The exhibition also strives to highlight the work of women of colour, such as Faith Ringgold whose work was rejected by both Spiral group and then later by the Black Panthers. Her striking 1967 work American People Series #20: Die depicts wounded white and black people in the middle of a fight whose cause and culprits are made deliberately unclear by the artist. The exhibition proceeds to follow the emergence and contributions of Black Feminism in art practice with a number of works by Betye Saar and Kay Brown.
In a nod to the diversity of institutional, collective, private and public agents involved in the invention and support of a black aesthetic in the United States, the exhibition also contains a few archival documents pertaining to Just Above Midtown gallery (JAM), a pioneering New York commercial gallery dedicated to supporting avant-garde Black artists and performers.

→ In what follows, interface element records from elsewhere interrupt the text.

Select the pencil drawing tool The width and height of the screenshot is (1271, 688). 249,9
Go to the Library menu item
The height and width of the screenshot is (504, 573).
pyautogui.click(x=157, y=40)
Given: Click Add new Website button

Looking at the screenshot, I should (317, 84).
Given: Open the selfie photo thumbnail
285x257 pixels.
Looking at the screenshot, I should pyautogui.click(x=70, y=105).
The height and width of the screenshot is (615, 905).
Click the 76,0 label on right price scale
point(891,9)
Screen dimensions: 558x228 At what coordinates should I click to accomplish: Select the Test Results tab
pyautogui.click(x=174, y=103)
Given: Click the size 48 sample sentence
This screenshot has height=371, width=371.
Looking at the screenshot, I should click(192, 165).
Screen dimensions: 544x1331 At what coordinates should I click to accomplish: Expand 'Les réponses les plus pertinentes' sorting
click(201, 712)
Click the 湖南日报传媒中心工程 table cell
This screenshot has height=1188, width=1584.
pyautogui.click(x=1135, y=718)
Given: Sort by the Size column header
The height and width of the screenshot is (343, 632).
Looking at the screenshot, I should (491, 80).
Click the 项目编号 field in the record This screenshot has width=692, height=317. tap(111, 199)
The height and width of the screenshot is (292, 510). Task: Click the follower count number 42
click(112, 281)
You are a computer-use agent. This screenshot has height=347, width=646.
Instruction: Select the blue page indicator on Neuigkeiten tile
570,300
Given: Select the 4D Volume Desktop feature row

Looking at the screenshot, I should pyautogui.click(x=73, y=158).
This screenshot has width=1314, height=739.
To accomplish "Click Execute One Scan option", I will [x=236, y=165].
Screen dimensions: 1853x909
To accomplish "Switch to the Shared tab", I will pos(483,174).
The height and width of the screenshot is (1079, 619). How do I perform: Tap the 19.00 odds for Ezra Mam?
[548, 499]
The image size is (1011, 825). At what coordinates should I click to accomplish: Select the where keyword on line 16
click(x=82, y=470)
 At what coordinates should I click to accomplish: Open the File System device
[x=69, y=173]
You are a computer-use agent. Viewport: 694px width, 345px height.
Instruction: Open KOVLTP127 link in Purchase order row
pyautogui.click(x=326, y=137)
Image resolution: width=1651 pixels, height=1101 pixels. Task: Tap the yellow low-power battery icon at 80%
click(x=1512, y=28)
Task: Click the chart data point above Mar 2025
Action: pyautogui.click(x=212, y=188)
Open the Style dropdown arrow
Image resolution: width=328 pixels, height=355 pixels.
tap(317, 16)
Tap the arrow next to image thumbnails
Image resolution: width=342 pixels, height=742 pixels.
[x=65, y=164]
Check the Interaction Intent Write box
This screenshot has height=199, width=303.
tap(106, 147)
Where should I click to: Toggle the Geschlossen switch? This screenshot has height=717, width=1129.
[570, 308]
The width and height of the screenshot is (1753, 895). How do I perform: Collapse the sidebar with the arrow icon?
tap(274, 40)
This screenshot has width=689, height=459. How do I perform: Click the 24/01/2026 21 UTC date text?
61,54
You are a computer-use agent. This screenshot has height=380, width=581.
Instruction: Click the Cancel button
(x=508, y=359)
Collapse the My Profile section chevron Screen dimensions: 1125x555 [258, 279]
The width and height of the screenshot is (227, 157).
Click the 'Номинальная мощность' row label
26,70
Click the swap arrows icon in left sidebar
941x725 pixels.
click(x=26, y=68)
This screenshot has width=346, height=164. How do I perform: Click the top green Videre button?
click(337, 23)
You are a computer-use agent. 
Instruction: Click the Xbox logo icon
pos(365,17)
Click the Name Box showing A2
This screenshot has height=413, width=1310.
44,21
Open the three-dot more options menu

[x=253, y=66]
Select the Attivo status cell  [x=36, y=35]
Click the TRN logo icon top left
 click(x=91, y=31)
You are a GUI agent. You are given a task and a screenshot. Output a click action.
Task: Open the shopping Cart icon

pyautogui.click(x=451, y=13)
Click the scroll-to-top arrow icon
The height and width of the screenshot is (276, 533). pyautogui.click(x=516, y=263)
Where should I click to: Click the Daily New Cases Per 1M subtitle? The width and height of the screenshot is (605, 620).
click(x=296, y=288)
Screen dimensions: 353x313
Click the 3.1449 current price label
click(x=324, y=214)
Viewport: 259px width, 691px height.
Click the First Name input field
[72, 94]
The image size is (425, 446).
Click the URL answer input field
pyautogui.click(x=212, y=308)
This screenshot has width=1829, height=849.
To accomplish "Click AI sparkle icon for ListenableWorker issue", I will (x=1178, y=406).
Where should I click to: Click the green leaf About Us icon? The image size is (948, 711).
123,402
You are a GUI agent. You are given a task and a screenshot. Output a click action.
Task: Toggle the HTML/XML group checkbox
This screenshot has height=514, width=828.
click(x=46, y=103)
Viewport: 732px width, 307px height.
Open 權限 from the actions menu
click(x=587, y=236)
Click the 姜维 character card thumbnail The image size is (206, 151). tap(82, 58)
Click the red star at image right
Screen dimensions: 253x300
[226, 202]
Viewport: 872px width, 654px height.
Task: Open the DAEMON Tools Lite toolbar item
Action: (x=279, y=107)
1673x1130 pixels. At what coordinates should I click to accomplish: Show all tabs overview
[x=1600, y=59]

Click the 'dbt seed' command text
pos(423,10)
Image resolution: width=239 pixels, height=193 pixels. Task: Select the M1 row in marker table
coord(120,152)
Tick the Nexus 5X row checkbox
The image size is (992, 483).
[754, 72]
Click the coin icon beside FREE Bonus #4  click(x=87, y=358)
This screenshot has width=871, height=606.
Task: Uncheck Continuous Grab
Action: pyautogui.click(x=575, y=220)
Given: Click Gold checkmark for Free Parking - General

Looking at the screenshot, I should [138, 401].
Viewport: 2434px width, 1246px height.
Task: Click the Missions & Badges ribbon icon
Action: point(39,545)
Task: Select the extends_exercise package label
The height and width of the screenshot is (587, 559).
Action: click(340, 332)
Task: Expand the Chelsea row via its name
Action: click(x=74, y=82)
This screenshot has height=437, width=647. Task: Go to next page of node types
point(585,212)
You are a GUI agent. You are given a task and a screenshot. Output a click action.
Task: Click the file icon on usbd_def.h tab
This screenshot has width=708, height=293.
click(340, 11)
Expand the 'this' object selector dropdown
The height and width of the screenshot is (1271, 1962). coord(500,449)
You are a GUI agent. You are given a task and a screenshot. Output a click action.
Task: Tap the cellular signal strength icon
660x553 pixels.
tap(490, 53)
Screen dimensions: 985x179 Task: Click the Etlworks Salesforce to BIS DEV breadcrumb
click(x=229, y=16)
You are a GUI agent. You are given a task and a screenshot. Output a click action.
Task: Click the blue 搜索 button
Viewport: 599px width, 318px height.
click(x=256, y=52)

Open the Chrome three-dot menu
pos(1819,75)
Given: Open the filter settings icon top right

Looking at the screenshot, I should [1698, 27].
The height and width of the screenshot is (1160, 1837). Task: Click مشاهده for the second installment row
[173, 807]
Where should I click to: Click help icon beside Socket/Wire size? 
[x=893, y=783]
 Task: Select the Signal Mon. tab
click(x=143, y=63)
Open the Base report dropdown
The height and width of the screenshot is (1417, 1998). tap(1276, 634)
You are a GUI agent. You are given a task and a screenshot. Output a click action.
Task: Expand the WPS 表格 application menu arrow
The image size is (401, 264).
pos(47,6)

In a room entitled “Black Heroes” the curators include the work of non-black artists, presenting the viewer with a series of portraits of leading protagonists of Black American culture in the 20th century, signalling the curators’ desire to plant the question of the role of white artists in black resistance movements. In the case of Andy Warhol’s screen print of Muhammad Ali, it is not clear if the curators are critically framing these contributions as part of the problem or as helpfully amplifying the cause. With Warhol affirming black greatness exclusively in the realm of sporting feats or physical labour, the artist also reaffirms a mainstream media trope which has historically contributed to the invisibilisation of black intellectuals and artists throughout the 20th century.
It is refreshing that an exhibition so closely and clearly maps the contours of the relationship between art and politics. “Soul of a Nation” can perhaps be thought of as one of a number of exhibitions emerging in the 21st century that offer a politicised and alternative narrative of what has otherwise been labelled “conceptual art”. Other examples are Luis Camitzer’s rereading of politicised conceptual tactics across Latin America in a 2009 exhibition entitled “Conceptualism: Points of Origin, 1950s–1980s”; the Brooklyn Museum’s 2017 exhibition “We Wanted a Revolution: Black Radical Women, 1965-1985”; and South London Gallery’s current exhibition entitled “The Place is Here”, a survey of the 1980s Black British movement.
With the coherence of these exhibitions casting considerable doubt over art criticism’s ability to account for the relationship between art and politics in other settings, we might begin to wonder why there have not been more exhibitions dedicated to revealing the ways in which aesthetic practices have been informed by the politics and ideologies of white supremacy and colonialism, responsible for excluding minority artists from public institutions for so long.